## [EXERCISE TASK]
In the stretch from the line containing "What do you see at coordinates (1311, 170)" through the line containing "center [1311, 170].", replace "screenshot" with "screen" and write out only those lines, leaving everything else unchanged.

## [STORED DATA]

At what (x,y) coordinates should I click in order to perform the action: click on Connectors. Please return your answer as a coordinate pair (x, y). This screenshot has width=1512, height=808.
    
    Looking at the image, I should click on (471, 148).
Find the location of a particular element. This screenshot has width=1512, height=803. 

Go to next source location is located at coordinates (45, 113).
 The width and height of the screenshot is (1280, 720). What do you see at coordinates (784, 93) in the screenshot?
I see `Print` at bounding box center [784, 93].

* * *

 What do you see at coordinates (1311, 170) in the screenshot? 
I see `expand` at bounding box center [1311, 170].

---

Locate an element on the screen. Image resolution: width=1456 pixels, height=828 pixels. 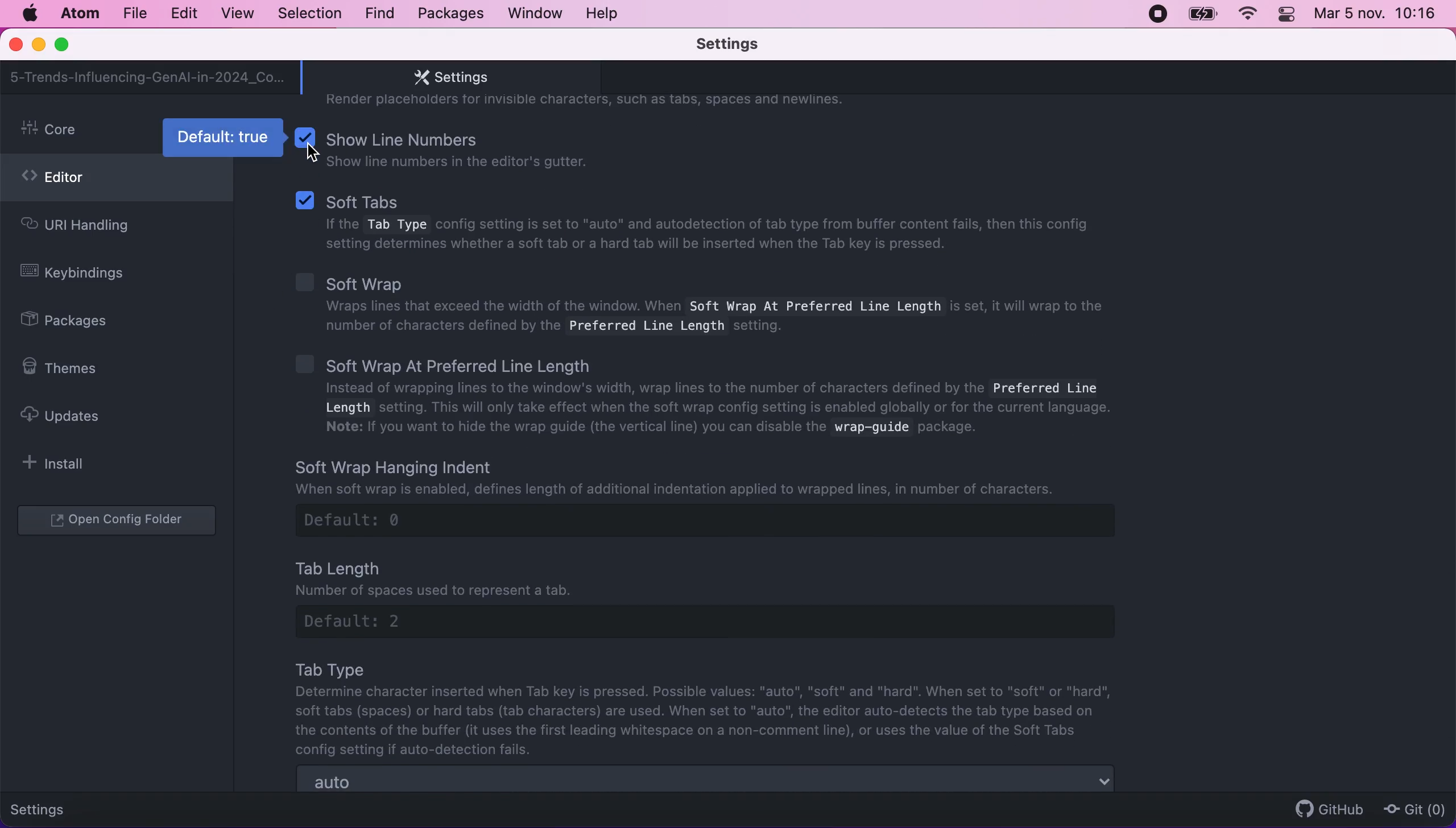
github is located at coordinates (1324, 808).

## [TASK SOLUTION]
 What do you see at coordinates (1311, 170) in the screen? 
I see `expand` at bounding box center [1311, 170].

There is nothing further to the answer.